The NCAA Evaluation Period is a specific time of year when college coaches are allowed to watch an athlete compete in person or visit their school. However, coaches are not allowed to communicate with that athlete (or parents) off the college campus. Coaches can sit in the stands during a recruit’s practice or game, as well as visit the recruit’s school. This gives college coaches a chance to talk to the recruit’s coach, teachers or guidance counselor to get a better understanding of the student-athlete’s character. After the visit, the coach may call or email the recruit and let them know how their experience was at the school or game.

The NCAA Evaluation Period is just that: a time set aside for evaluation. While coaches can’t talk to athletes off the college campus, they can still call, email, text and direct message recruits. Evaluation periods are very specific, and not all sports have them. The only sports with these periods are DI football (FBS and FCS), DI Men’s/Women’s Basketball, DI Women’s Volleyball, DI Softball, DII Football and DII Men’s/Women’s Basketball.

 

What to expect during the NCAA Evaluation Period

The evaluation period is a time for coaches to evaluate athletes who they are seriously recruiting. By this point, the coach has been communicating with the recruit, has watched their highlight film and probably checked out their academic eligibility.
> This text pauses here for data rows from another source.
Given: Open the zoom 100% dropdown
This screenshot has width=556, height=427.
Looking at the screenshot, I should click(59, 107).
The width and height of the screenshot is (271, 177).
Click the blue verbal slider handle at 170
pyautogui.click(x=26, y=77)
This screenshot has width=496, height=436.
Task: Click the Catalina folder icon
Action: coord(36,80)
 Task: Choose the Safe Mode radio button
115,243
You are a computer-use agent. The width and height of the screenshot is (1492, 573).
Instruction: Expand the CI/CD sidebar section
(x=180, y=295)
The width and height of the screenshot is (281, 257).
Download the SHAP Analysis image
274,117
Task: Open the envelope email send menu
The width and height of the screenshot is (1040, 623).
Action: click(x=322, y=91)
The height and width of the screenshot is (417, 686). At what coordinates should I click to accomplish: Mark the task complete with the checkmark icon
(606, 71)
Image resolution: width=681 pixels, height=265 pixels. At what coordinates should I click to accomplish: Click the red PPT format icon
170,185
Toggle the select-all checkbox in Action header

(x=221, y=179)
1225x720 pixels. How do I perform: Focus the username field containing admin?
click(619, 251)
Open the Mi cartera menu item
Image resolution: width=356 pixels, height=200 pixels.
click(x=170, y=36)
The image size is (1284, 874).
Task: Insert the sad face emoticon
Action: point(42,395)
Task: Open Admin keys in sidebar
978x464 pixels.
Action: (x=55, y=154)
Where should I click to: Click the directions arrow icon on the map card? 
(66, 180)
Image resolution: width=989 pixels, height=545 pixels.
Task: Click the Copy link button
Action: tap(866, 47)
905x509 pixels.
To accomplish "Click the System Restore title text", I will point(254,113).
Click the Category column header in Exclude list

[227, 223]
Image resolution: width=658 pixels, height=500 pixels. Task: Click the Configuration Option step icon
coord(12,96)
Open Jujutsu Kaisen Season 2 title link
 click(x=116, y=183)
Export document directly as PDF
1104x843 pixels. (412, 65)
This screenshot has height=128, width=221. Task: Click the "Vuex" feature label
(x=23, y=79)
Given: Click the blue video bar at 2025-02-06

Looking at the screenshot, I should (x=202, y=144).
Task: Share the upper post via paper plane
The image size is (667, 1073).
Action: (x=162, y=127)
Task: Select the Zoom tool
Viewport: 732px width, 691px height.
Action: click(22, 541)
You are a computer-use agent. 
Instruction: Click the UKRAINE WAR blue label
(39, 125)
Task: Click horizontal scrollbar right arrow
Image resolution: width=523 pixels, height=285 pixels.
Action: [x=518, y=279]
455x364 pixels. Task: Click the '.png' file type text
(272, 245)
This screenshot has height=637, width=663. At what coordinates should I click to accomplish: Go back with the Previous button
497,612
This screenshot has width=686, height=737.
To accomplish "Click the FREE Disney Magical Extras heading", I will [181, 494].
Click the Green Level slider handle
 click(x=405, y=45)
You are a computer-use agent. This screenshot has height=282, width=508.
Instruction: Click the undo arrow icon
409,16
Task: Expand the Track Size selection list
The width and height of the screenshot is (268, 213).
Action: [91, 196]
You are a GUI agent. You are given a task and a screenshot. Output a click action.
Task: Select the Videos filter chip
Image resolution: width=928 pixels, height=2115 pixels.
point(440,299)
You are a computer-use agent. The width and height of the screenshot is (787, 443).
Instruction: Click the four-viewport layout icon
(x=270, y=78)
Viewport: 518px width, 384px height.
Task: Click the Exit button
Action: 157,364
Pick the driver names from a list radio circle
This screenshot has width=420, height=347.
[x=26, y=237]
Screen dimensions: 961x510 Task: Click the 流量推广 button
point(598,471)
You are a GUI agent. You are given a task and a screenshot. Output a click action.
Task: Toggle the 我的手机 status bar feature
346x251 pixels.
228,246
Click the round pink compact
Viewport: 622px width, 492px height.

The evaluation period is an opportunity to do two different things:

  • Watch the recruit compete in-person. Highlight films can only show so much of an athlete’s ability and character on the field. When evaluating the recruit in-person, coaches can see what goes on between the highlights. The coach will either attend a “made for recruiting” showcase/tournament or an athlete’s practice. They are evaluating the athlete’s attitude, body language, and how they interact with their teammates and coaches. In other words, they want to know who you are as an athlete.
  • Evaluate a recruit’s character. Coaches might drop in at a recruit’s school during the evaluation period. They will seek out a recruit’s guidance counselor, coach and perhaps other key members of the staff who interact with the recruit on a daily basis. Some coaches have been known to talk to the school janitor or team managers! The purpose? The coach wants to get a better sense of the athlete’s personality and character to ensure they would be a positive addition to the team.

Insider Tip: Be aware of the impression that you leave on the people you’re around every day, and always be prepared for a coach to drop in at your school.

Even though coaches can watch recruits compete during the evaluation period, it doesn’t necessarily mean that they will just show up to your game or school one day. Remember, coaches have a lot of recruits to evaluate, and they have to plan their time wisely. They are only able to visit recruits who they are seriously interested in. By the time the evaluation occurs, the coach already has a good idea of a recruit’s talent level. Instead, coaches want to see those intangibles like character, leadership, sportsmanship and coachability.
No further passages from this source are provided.